Warto było czekać prawie do północy na rozstrzygnięcie meczu Nadal – Wawrinka, choć kibicom Hiszpana końcowy wynik nie może się podobać. Szwajcar wygrał 7:6 (9-7), 6:2.
W tę chłodną noc znów zobaczyliśmy Nadala goniącego dawną doskonałość, widać było że stara się z całych sił, że do ostatnich chwil wkłada w uderzenia całą moc i umiejętności, ale wciąż brakuje w jego grze pewności i spokoju.

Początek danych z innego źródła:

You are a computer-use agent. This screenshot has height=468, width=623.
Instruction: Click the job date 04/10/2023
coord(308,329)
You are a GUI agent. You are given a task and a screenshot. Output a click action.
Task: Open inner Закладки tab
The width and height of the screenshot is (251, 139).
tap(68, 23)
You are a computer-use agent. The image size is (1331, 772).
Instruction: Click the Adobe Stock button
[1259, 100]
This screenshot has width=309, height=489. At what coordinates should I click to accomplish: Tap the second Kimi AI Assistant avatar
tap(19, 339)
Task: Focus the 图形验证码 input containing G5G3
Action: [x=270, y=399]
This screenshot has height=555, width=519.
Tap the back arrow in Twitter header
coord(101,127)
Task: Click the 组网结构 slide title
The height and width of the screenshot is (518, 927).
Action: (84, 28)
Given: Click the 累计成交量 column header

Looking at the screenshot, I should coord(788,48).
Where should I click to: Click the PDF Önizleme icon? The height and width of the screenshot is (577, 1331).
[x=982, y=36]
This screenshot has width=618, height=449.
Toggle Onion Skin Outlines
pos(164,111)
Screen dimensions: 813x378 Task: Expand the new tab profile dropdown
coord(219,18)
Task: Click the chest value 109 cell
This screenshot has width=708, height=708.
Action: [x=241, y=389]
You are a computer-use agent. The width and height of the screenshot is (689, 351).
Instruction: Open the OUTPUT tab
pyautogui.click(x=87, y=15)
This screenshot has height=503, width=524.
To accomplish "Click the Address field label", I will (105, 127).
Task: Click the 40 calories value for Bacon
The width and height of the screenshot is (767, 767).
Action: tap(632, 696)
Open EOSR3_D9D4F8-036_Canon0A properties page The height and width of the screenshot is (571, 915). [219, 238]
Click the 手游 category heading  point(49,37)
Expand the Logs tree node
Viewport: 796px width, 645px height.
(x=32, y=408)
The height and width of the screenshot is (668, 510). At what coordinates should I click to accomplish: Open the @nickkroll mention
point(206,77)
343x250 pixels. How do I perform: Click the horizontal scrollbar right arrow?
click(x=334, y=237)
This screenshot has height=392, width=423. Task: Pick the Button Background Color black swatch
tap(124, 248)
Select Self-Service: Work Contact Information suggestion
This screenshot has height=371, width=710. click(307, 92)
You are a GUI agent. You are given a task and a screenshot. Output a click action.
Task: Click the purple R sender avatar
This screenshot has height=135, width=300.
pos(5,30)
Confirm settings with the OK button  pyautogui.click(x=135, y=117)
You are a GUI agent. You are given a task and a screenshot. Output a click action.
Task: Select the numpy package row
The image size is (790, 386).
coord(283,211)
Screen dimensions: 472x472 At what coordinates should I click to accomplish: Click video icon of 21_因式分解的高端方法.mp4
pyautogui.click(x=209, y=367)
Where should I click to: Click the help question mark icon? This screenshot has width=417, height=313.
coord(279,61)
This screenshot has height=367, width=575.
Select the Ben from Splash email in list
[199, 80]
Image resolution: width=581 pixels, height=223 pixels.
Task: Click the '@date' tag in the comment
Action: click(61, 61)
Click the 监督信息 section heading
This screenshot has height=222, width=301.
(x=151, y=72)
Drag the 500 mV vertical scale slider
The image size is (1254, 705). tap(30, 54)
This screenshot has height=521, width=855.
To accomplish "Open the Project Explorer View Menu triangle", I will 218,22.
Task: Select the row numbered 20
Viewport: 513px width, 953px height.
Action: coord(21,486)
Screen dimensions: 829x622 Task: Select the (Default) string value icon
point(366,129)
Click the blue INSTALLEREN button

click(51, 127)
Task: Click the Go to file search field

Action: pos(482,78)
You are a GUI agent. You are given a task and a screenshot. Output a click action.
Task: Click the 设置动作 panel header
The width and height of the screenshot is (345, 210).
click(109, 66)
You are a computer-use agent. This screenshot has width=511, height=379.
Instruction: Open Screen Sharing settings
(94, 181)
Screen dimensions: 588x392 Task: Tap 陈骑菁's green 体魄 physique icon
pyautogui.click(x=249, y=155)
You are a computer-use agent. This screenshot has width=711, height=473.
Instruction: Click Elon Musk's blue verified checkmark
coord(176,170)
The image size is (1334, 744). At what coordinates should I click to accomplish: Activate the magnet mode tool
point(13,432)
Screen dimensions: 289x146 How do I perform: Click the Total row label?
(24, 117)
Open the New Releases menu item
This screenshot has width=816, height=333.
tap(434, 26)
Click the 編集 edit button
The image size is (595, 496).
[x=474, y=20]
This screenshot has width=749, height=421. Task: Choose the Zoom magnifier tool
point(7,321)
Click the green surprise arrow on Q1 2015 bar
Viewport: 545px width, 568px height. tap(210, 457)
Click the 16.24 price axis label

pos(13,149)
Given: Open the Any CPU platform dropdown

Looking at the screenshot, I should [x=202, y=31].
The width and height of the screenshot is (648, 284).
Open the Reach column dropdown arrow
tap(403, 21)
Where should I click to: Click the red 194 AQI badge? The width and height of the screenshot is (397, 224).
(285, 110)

Więcej zależało od Wawrinki. W piątkową noc był bardziej pewny siebie, miał konsekwentny plan – ostrzeliwanie bekhendu rywala płaskimi piłkami, atak, ciągłe wywieranie presji. Sporo atakował przy siatce. Najwięcej wiary dał mu wygrany tie-break, przegrywał w nim 2-6, zdołał wyrównać i zwyciężyć.
Drugi set, wbrew wynikowi, wcale nie był wiele gorszy dla Nadala, walka trwała, szósty gem (dający przewagę Wawrince 5:1) trwał prawie 10 minut, publiczność zapomniała, że marzła. Można żałować, że Hiszpan nie potrafi pozbyć się tkwiących głęboko słabości, ale trzeba też docenić talent Stana Wawrinki – gdy gra dobrze, to jego gra jest naprawdę piękna.
Co będzie z Nadalem w Paryżu, odpowiedzieć wciąż trudno, po Rzymie chyba przybędzie pesymistów w kwestii odrodzenia Hiszpana na kortach Rolanda Garrosa. Wawrinka, zwyciężywszy Hiszpana drugi raz w życiu (pierwszy był w pamiętnym finale Australian Open 2014) zagra w półfinale z Rogerem Federerem.